O panorama de pobreza, desnutrição e miséria já se alastrava pelo país, sobretudo suas áreas rurais, que concentram a maior parte de sua população, desde muito antes da tomada do grupo fundamentalista islâmico. Segundo o Alto Comissariado das Nações Unidas para Refugiados (ACNUR), o Afeganistão era a terceira maior crise humanitária do mundo ao fim de 2020, mas que o fato de 75% das áreas rurais do país sem água potável ou saneamento básico não gerava nenhuma mobilização internacional.

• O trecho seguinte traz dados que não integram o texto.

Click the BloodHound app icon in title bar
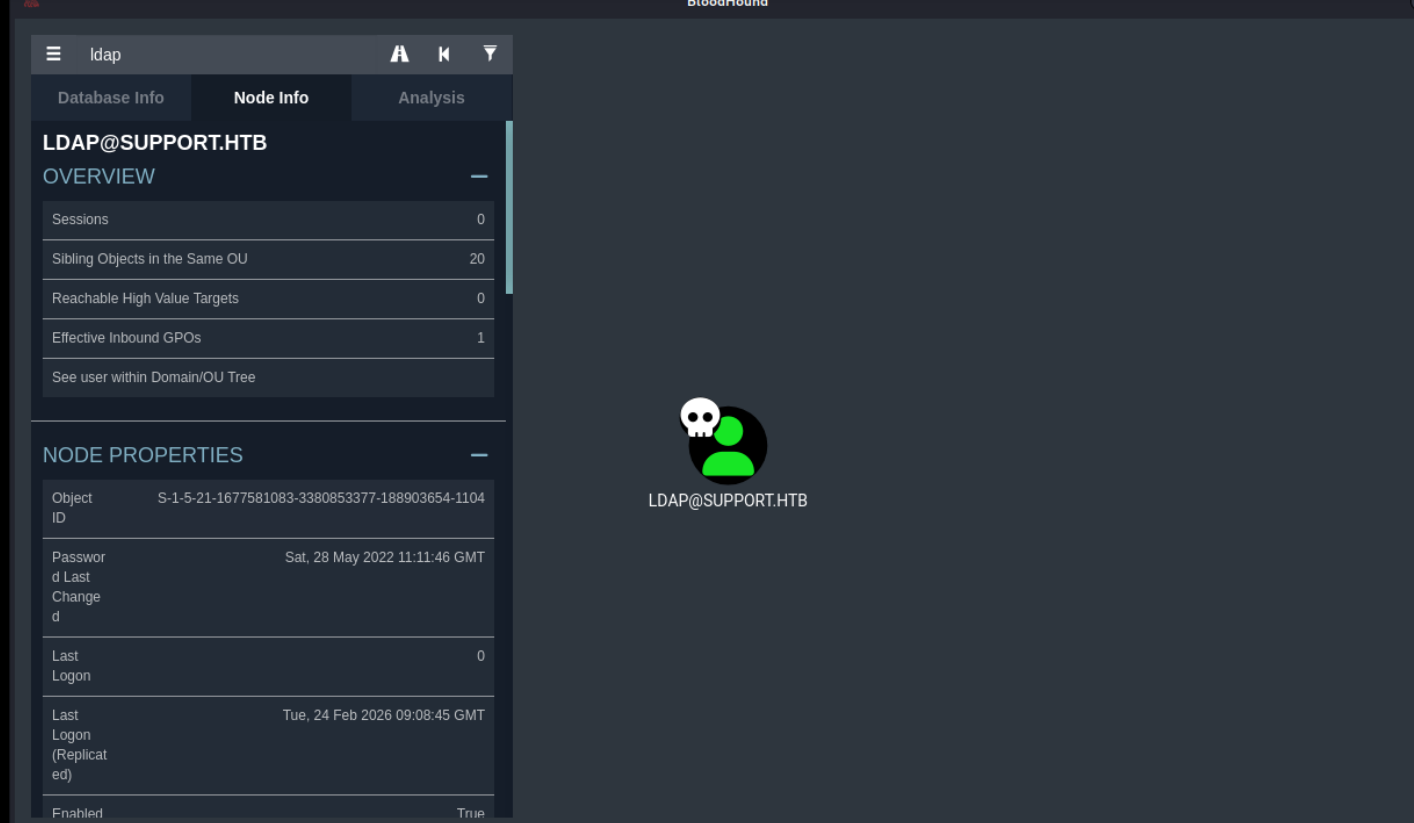 32,4
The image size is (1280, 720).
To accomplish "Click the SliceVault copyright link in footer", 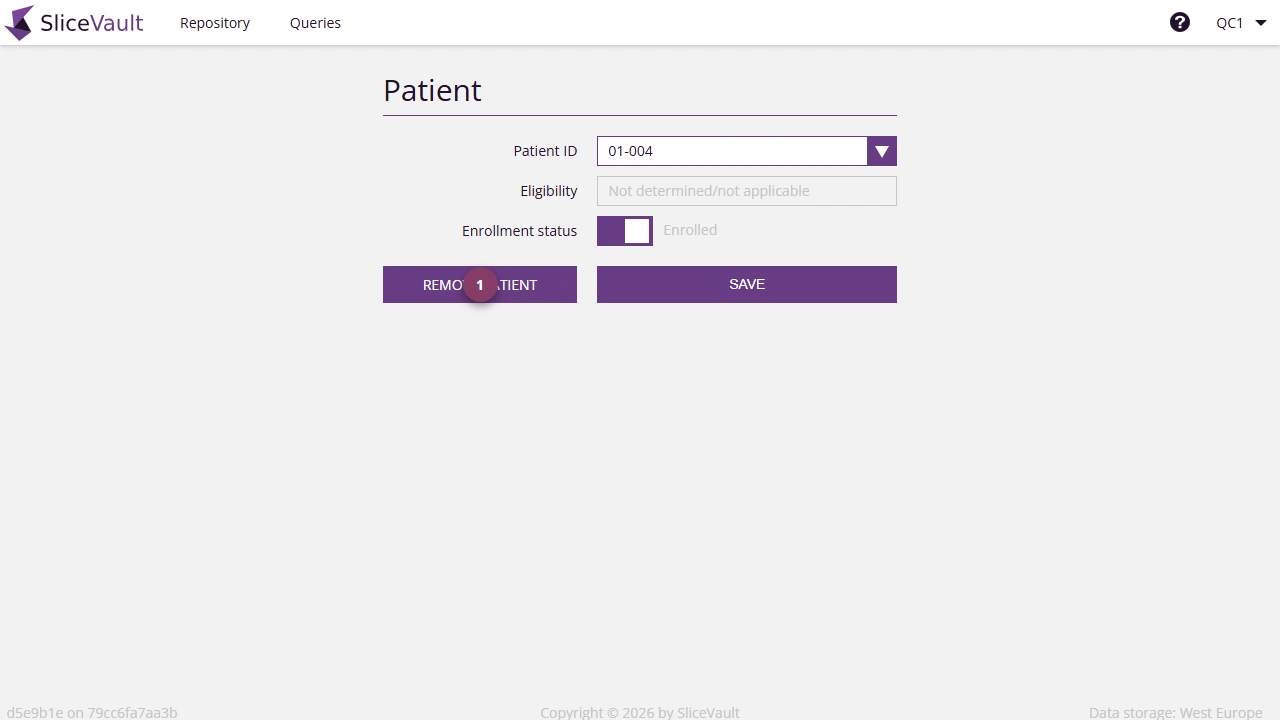I will tap(708, 712).
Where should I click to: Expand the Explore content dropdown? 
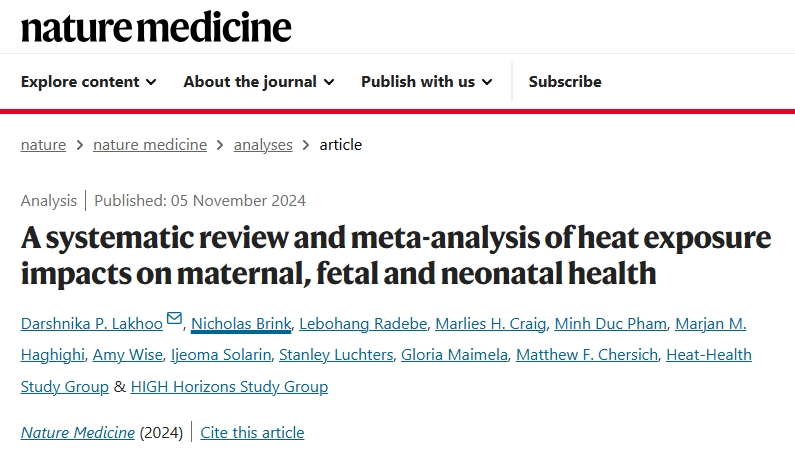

A triste questão é que hoje, após quase dois meses do governo Talibã, a possibilidade de avanço econômico também é uma incógnita, de modo que existem poucas perspectivas para o povo afegão sair dessa situação. O tom autoritário, extremista e violador de direitos humanos do regime, além de gerar medo na população, que tem buscado meios de fugir do país, tem causado incertezas em países e organizações que fornecem subsídios ao Afeganistão. Ademais, ainda há um total de US$ 10 bilhões em ativos e servas do banco central afegão no exterior que o Talibã não tem conseguido acessar. A esperança do governo, contudo, tem sido depositada nos chineses, que como já apontado, possuem um interesse estratégico no país, razão pela qual tem demonstrado disposição para fazer investimentos lá.
Por fim, do ponto de vista dos direitos sociais, uma das principais preocupações dos setores progressistas mundiais quando da tomada do poder pelo Talibã, de fato temos observado retrocessos. Medo, evasão escolar e proibição de trabalhar tornaram-se realidade para muitas mulheres afegãs no último período, contrariando inclusive manifestações públicas de dirigentes do regime. No mesmo sentido, membros da comunidade LGBTQIA+ têm sido sistematicamente perseguidos e abusos contra civis também têm sido denunciados por ONGs internacionais.
Assim sendo, após cerca de dois meses de governo Talibã, resta evidente o cenário de disputas, crises e incertezas vivenciados no país, que envolvem tanto agentes e interesses nacionais, quanto internacionais. É necessário seguir monitorando a situação, que ao que tudo indica não sairá tão cedo dos noticiários, mas sempre, como nos ensinou a Aula Pública do GECI, partindo de uma visão crítica e histórica.